Design of a Compact Millimeter Wave Antenna for 5G Applications based on Meta Surface Luneburg Lens

As the demand for fast and reliable wireless connectivity increases, the 5G technology has emerged as a promising solution. This study focuses on enhancing the gain and return loss performance of 5G wireless communication systems, with a particular emphasis on the Meta Surface Luneburg technique. In this work, a compact millimeter-wave antenna operating at a frequency of 28GHz dedicated to 5G applications is proposed and designed. The introduced design utilizes a metasurface Luneburg technique in order to obtain reduced size, high gain, and less return loss.
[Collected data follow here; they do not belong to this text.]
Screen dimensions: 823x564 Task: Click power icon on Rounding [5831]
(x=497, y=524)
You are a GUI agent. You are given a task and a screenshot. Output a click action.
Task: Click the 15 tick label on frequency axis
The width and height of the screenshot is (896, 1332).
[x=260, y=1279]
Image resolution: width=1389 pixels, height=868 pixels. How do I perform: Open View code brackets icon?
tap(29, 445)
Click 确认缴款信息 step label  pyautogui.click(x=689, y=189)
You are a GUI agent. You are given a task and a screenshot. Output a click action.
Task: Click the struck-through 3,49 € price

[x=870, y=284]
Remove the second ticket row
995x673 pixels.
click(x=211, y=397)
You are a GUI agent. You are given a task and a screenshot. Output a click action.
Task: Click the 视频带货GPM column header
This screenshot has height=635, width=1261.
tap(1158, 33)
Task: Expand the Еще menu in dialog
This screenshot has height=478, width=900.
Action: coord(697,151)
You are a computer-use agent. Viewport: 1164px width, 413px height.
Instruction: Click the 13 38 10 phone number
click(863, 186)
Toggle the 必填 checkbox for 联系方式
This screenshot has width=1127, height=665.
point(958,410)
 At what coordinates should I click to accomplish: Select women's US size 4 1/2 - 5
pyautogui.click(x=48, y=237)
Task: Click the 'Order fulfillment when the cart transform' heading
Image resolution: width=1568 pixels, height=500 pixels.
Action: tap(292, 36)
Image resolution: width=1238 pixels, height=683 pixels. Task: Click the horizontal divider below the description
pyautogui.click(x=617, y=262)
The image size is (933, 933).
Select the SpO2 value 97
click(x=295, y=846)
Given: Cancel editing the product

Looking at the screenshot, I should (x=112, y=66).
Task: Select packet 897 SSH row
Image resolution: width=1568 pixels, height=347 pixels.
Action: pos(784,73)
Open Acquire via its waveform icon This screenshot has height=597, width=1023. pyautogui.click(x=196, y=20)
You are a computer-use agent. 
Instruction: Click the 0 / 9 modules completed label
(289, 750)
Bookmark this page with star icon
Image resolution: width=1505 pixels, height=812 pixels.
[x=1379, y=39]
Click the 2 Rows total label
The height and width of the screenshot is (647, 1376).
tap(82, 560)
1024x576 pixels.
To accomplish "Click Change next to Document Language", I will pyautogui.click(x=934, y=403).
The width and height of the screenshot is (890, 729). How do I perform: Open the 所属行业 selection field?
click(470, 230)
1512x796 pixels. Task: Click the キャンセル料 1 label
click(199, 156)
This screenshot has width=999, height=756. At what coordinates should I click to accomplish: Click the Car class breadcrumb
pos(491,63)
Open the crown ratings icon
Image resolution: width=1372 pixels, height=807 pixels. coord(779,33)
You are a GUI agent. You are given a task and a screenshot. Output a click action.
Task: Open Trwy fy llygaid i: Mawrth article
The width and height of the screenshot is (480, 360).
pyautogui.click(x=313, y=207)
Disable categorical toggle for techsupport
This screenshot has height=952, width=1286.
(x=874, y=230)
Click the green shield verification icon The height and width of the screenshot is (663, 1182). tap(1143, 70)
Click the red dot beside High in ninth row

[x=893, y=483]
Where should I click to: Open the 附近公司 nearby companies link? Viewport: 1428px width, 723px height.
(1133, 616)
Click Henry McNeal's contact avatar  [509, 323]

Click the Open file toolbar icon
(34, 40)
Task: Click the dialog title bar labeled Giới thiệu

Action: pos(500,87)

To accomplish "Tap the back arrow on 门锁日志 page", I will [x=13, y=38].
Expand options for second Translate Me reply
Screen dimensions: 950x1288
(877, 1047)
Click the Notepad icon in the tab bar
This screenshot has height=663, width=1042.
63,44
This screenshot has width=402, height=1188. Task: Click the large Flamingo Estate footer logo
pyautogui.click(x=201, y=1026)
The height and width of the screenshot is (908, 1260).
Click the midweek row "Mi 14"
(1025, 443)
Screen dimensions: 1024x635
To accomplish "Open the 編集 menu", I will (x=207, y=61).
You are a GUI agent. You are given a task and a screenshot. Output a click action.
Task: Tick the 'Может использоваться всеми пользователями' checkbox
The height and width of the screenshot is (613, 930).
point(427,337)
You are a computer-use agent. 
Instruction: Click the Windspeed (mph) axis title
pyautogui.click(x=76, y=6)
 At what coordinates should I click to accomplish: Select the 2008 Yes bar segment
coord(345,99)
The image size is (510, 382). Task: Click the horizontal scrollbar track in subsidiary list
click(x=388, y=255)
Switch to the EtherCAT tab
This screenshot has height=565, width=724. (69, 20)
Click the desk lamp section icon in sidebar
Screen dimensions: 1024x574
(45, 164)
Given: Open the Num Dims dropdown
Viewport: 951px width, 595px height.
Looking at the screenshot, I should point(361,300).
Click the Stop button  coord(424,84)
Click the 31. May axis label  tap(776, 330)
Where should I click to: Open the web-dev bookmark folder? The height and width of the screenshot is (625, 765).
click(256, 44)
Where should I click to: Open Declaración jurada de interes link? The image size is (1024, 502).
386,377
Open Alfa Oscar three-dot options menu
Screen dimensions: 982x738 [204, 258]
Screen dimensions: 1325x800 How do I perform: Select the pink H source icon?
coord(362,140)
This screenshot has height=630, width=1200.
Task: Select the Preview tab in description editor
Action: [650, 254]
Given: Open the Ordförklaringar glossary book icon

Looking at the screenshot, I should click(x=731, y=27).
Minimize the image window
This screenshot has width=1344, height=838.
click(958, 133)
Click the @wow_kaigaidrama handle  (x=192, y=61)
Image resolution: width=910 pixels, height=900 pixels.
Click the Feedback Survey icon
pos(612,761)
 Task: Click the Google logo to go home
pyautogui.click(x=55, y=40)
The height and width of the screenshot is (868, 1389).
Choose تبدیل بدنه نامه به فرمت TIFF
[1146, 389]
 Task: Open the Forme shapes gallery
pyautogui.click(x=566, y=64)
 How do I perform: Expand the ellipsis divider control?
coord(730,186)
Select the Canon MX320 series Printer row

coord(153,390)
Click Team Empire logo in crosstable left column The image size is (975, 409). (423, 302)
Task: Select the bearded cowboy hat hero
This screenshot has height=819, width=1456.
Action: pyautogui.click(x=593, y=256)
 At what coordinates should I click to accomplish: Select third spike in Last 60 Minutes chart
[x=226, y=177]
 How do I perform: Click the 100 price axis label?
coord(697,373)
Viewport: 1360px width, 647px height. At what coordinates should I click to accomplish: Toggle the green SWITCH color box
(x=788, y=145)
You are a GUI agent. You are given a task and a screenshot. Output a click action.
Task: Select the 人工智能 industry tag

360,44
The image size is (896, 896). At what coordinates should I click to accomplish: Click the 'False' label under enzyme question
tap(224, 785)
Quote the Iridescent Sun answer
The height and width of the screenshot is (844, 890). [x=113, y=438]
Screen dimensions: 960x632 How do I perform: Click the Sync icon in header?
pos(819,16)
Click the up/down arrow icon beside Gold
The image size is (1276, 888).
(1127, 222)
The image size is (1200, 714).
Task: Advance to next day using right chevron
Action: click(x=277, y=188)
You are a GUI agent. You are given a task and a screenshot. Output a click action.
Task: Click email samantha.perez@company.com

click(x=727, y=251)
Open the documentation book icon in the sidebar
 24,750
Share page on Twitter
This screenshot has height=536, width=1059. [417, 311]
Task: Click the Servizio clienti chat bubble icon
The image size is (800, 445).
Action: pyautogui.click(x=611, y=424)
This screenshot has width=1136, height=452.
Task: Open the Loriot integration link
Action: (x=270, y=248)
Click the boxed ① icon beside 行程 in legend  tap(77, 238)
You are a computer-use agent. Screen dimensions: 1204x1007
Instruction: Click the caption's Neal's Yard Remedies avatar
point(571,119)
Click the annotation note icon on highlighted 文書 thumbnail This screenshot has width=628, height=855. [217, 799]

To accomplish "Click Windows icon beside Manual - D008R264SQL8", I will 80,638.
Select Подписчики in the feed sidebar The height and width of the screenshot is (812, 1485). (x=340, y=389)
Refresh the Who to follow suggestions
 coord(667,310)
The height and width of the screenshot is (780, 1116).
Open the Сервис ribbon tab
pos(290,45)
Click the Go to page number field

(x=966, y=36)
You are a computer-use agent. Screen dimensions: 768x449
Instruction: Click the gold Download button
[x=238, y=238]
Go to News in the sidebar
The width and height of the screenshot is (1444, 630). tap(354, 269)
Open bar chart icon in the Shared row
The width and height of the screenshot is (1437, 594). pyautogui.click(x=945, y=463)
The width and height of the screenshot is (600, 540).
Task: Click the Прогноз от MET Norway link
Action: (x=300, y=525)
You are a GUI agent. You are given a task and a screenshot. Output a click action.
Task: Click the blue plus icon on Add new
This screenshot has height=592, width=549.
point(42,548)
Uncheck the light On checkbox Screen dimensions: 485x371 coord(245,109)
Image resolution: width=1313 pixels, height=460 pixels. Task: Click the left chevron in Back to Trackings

The proposed antenna is implemented on a 40 × 40 × 0.5 mm3 RT Duroid 5880 Lossy substrate with a relative dielectric constant of εr = 2.2 and a loss tangent of 0.0068. Two-unit cells are strategically arranged in an array on the substrate to form a Luneburg meta-lens, which transforms spherical wavefronts into planar wavefronts. This configuration enables the antenna to achieve a directed beam at 28 GHz. The antenna is simulated, and key parameters, such as gain and return loss are analyzed. The results show that the antenna achieves a gain of 7.9 dBi and a return loss of less than -10 dB, demonstrating its suitability for 5G applications.